[About this exercise]:
Scan the records for "dimensions" and copy each line that contains it.

Collected data:
· · · · · · ·

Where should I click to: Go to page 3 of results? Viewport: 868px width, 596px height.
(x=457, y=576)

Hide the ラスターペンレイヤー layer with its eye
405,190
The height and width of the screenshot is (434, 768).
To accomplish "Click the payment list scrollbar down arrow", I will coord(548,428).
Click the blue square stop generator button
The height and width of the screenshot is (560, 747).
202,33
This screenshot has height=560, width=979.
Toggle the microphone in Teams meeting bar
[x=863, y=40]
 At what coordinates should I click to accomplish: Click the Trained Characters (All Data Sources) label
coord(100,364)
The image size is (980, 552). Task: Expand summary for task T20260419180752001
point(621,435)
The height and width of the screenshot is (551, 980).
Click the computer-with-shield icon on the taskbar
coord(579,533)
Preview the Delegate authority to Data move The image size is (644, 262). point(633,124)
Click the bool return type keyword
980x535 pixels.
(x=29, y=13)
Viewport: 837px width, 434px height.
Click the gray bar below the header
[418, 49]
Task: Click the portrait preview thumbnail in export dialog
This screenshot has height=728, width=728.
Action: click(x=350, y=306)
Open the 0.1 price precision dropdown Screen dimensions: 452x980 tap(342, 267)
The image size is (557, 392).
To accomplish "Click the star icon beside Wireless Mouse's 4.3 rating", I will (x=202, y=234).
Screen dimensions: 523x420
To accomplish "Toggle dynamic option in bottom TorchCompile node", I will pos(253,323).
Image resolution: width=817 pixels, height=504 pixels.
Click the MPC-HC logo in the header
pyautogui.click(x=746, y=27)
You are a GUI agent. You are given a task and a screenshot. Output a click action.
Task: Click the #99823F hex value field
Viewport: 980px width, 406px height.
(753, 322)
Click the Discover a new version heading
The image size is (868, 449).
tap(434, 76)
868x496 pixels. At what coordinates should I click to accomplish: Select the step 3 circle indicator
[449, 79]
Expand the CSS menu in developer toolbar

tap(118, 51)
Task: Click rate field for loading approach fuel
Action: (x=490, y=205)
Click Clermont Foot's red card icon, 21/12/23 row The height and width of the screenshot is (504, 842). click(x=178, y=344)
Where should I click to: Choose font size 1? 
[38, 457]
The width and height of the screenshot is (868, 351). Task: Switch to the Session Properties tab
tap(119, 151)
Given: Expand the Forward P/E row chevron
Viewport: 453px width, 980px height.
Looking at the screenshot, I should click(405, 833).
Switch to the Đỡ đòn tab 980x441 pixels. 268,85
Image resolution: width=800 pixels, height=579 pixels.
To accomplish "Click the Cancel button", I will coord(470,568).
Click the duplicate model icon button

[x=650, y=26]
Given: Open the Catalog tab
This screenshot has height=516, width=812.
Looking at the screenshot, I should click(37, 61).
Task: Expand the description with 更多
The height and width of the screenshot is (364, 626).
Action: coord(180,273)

· · · · · · ·

[Exercise result]:
Open the 0.1 price precision dropdown Screen dimensions: 452x980 tap(342, 267)
Screen dimensions: 523x420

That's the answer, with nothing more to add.